1Institute of Medical Informatics, University of Münster, and 2Center for Chronic Pruritus, University Hospital Münster, Münster, Germany
In order to improve diagnosis and treatment, physicians require information about the social context and quality of life of their patients. The Center for Chronic Pruritus at the University Hospital Münster achieves this goal using the electronic patient-reported outcome system “Mobile Patient Survey”, which assesses pruritus and quality of life measures. The aim of this study is to evaluate the consistency and reliability of such measures. A total of 42 patients, age range 19–82 years, participated in the study and were asked to assess the measures at baseline via a paper questionnaire, and to use the “Mobile Patient Survey” at baseline and after 1 h in order to test reliability. Statistical analysis was performed using coefficient rc for metric variables and weighted kappa κw for categorical variables. The internal consistency of all measures was unaffected. It was shown that 6 out of 7 measures can be assessed without loss of reliability. It is recommended that questionnaires for electronic usage are assessed for validity and reliability.

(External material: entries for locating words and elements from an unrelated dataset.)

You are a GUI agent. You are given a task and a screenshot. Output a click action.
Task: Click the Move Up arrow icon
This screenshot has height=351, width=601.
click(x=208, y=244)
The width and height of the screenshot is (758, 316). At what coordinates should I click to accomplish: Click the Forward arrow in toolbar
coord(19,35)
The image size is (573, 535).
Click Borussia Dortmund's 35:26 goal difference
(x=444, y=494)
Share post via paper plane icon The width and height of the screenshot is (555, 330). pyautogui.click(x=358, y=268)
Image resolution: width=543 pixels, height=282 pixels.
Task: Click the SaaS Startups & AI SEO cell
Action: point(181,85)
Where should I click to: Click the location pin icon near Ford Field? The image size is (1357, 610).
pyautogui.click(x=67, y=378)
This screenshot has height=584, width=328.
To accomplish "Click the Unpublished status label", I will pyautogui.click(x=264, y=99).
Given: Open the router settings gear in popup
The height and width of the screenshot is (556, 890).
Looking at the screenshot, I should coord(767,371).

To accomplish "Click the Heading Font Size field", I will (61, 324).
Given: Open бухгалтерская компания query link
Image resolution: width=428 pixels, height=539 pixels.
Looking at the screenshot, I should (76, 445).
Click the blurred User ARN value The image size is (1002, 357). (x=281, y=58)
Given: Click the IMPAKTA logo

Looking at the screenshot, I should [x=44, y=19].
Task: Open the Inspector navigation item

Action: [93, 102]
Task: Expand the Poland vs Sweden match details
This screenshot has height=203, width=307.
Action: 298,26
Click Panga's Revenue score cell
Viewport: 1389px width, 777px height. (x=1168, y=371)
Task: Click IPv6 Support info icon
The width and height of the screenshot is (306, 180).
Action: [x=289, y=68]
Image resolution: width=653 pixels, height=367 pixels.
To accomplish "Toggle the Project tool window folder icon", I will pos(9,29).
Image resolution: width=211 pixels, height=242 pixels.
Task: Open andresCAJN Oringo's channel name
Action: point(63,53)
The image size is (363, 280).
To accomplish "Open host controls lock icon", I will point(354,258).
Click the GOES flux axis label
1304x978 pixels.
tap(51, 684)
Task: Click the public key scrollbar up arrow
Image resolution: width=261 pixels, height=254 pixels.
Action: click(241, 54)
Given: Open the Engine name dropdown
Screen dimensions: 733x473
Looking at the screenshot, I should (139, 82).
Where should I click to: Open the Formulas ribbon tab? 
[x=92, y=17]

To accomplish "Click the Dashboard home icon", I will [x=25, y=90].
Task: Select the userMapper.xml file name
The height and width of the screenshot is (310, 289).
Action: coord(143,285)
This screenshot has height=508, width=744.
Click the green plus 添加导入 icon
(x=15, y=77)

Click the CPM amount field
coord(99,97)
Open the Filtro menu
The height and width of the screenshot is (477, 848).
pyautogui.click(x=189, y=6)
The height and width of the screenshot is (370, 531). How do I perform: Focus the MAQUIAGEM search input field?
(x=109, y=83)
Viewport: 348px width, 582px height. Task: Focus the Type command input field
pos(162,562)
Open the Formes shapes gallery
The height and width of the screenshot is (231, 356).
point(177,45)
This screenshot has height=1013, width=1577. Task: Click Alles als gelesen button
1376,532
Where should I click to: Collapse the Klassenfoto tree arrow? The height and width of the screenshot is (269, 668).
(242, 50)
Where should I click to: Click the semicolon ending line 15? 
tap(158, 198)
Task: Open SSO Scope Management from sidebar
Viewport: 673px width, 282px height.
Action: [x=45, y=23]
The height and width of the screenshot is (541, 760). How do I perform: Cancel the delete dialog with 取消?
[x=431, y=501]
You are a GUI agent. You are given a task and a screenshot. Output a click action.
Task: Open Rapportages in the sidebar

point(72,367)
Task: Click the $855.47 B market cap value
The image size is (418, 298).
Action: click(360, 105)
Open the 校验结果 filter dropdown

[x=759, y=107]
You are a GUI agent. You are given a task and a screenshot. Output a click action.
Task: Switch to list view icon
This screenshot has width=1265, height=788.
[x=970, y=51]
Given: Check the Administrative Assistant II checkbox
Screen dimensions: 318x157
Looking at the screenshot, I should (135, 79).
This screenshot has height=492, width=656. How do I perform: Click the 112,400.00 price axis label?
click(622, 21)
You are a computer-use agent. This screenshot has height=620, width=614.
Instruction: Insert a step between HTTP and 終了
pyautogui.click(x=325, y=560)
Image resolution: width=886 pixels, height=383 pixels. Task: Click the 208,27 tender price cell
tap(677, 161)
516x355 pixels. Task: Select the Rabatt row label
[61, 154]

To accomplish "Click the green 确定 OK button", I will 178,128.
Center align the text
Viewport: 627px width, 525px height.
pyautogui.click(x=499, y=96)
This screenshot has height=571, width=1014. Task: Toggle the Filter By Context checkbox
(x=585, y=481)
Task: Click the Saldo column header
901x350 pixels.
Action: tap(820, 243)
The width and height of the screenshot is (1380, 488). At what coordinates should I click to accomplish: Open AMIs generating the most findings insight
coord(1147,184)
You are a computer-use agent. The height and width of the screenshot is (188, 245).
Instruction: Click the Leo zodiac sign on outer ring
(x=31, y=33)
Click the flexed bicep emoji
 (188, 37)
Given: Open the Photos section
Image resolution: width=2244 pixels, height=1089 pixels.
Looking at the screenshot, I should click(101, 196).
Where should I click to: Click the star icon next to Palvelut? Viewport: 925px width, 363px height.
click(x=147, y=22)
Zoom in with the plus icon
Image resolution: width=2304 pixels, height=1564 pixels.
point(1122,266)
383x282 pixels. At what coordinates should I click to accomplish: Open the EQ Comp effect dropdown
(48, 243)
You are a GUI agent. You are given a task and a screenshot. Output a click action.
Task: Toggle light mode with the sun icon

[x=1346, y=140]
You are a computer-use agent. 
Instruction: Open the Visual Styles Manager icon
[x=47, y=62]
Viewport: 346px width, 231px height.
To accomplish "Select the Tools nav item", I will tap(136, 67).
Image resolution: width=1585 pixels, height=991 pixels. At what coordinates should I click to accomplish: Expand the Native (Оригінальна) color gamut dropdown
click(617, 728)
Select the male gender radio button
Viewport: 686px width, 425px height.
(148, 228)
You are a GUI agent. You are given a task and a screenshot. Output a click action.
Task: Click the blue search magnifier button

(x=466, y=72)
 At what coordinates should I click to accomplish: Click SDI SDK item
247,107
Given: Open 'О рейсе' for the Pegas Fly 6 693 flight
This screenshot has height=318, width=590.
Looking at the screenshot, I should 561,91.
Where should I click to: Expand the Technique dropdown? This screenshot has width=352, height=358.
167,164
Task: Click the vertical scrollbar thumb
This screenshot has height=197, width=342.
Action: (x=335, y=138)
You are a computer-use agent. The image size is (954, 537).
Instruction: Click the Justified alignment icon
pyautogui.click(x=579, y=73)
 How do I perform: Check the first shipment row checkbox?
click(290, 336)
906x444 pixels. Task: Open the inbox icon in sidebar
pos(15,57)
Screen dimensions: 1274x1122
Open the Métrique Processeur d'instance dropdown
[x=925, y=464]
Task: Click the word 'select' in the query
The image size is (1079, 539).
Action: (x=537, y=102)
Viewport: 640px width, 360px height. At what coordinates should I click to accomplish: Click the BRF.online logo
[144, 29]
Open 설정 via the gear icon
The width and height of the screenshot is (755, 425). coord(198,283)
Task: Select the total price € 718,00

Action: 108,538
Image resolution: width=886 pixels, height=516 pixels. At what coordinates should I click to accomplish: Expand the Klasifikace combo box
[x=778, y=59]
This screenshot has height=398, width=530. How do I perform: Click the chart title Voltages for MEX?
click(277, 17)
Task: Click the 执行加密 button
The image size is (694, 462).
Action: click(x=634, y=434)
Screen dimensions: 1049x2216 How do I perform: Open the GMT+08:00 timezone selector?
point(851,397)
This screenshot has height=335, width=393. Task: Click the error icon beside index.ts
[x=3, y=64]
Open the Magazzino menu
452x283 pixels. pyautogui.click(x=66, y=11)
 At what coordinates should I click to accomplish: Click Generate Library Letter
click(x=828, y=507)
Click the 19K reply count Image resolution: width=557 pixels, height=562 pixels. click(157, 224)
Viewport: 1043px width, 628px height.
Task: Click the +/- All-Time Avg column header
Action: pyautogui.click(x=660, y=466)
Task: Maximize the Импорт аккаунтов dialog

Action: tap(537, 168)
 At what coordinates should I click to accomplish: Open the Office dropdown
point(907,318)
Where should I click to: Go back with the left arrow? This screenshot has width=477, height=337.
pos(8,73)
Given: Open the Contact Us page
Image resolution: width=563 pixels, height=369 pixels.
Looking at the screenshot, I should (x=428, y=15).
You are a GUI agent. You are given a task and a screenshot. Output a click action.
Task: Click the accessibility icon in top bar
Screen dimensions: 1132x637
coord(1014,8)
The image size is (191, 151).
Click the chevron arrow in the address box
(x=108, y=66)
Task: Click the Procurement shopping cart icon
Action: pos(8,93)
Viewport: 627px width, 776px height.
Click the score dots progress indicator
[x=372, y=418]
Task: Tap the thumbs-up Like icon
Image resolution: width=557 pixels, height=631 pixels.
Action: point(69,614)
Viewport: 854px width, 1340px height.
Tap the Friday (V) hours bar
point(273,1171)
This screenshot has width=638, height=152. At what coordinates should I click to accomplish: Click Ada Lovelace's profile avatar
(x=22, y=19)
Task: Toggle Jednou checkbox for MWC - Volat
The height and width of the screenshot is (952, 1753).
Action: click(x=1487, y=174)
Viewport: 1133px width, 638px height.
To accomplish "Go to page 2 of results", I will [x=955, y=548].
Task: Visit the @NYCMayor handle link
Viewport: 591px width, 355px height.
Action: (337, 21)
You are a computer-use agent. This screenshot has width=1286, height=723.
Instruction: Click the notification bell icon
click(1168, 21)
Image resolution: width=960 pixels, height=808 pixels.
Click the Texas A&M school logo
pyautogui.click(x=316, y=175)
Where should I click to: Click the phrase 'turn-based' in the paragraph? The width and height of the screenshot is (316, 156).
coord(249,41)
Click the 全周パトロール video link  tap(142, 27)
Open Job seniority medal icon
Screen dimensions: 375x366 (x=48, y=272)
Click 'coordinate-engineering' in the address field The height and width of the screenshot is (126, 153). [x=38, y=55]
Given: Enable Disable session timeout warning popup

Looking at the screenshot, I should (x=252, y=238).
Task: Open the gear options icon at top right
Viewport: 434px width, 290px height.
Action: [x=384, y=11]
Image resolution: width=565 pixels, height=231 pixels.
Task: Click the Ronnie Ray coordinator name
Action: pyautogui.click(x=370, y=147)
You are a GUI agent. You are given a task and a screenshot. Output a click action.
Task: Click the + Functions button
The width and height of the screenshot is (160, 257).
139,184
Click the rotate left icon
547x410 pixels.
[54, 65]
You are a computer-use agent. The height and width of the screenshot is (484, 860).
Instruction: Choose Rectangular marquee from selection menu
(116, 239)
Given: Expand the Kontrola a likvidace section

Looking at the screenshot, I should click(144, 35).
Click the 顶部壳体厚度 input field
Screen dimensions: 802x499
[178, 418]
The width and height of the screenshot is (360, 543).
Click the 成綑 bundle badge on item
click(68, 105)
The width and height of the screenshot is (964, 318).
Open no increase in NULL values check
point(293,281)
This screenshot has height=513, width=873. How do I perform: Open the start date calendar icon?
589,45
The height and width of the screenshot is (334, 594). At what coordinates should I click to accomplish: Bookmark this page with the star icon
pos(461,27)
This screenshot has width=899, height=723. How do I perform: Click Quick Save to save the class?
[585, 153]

Key words: validation; patient-reported outcome measures; pruritus.
Accepted Sep 19, 2017; Epub ahead of print Sep 20, 2017
Acta Derm Venereol 2018; 98: XX–XX.
Corr: Michael Storck, Institute of Medical Informatics, University of Münster, Domagkstraße 9, DE-48149 Münster, Germany. E-mail: email@example.com
In order to provide the best healthcare treatment, physicians require knowledge not only of a patient’s clinical history, but also of their corresponding social context and quality of life. With increasing workload, the time clinicians can spend with their patients, and thus the possibility to collect this information, is decreasing (1). Patient data reported by the patient without interpretation of the patient’s response by a clinician, so called “patient-reported outcomes” (PRO) (2), can be helpful for better understanding of the patient’s social context and his/her perception of the illness, which enhances patient diagnosis and treatment.
Patient-based data is usually gathered via paper and pencil (P&P) questionnaires. Electronic collection of PROs offers several advantages compared with P&P: reduction in errors produced by typewriting; reduction in missing data by requiring completion; and reduction in invalid data through implementation of skip patterns, among others (3). In order to overcome the drawbacks of P&P questionnaires, some projects use an electronic PRO (ePRO) system allowing the patient to answer a digital survey (4). At the University Hospital Münster (UKM), such a system, called the “Mobile Patient Survey (MoPat)”, was implemented prototypically in 2010 and re-implemented in 2014 (5). MoPat is a web-based survey system that allows patients to complete multilingual digital questionnaires. The results are automatically sent to the electronic health record and/or research database.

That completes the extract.